### Task directions
In the essay on aesthetics and utilitarianism below, change "industrial agriculture" to "factory farming" and give the passage from "Undoubtedly, modern industrialization" to "ethic of modernity.".

Tuesday, 27 August 2019

Aesthetics and Life, and the Effects of Utilitarianism

Tintern Abbey

The faculty of aesthetic reasoning has been practically eliminated from the souls of men in the age of materialistic utilitarianism. Neither the liberal nor the Marxist, nor anybody formed by a bourgeois social milieu, can grasp the significance of activity that is not of straightforward material benefit. “Material benefit” is, of course, variously defined; but the goods valued most highly by bourgeois society - which includes Marxism - never rise above the material. To the degree that immaterial goods are valued by such society, it is always in subordination to material benefit. 

Undoubtedly, modern industrialization has itself destroyed a great many goods, not limited to the immaterial. Not only has it undermined man’s spiritual well-being, but it has deprived him of many of the basic material goods of health and vitality. The quality of food production has radically devolved, the wages of the working class consistently trail downward, and industrial agriculture has decimated and polluted the material environment, making it sometimes inhabitable by human life. All of this has been done for the sake of maximizing utility, usually for the sake of profit. Utilitarianism - technique - is the ethic of modernity.

### Material provided
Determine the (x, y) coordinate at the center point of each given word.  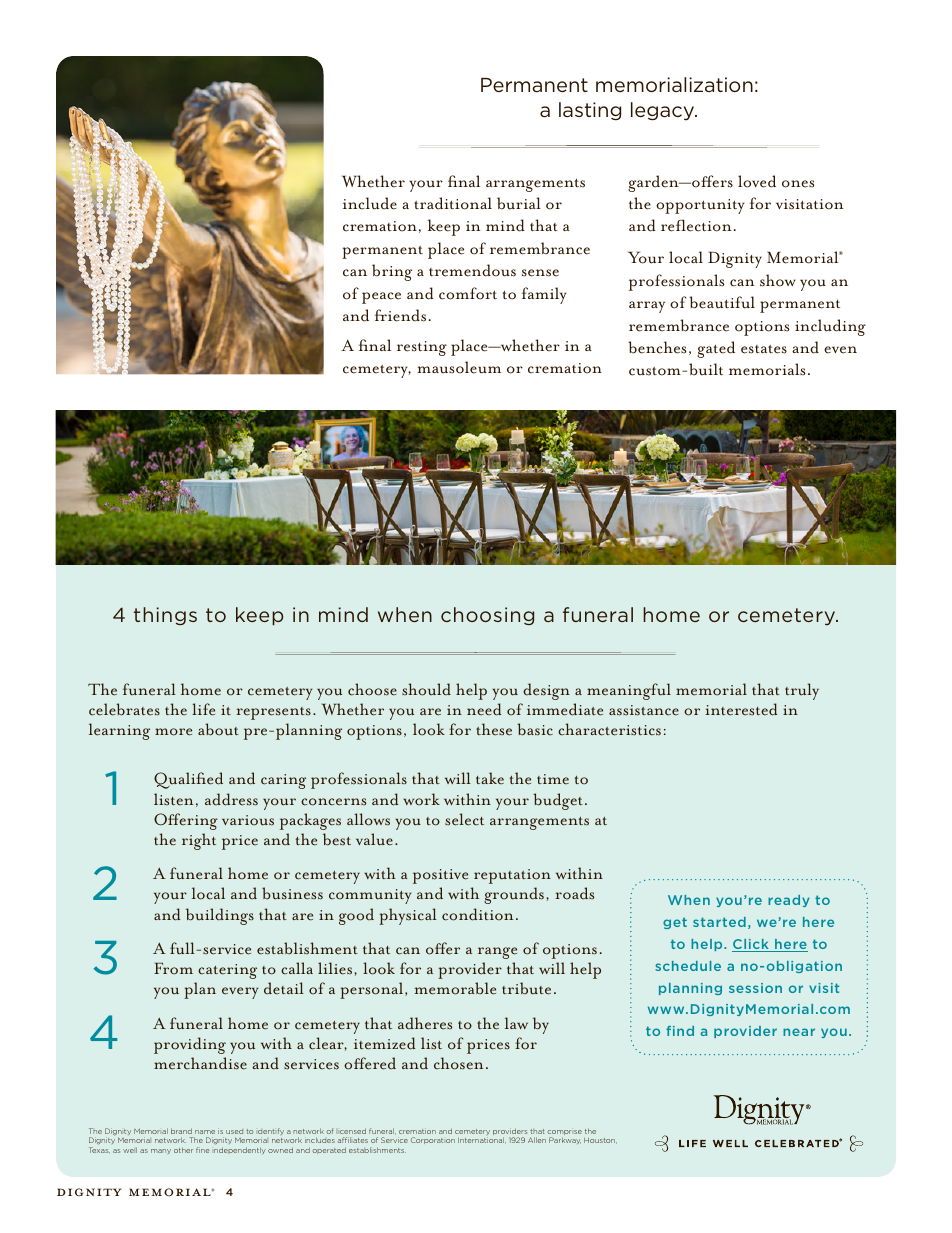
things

### Solution to this problem
Undoubtedly, modern industrialization has itself destroyed a great many goods, not limited to the immaterial. Not only has it undermined man’s spiritual well-being, but it has deprived him of many of the basic material goods of health and vitality. The quality of food production has radically devolved, the wages of the working class consistently trail downward, and factory farming has decimated and polluted the material environment, making it sometimes inhabitable by human life. All of this has been done for the sake of maximizing utility, usually for the sake of profit. Utilitarianism - technique - is the ethic of modernity.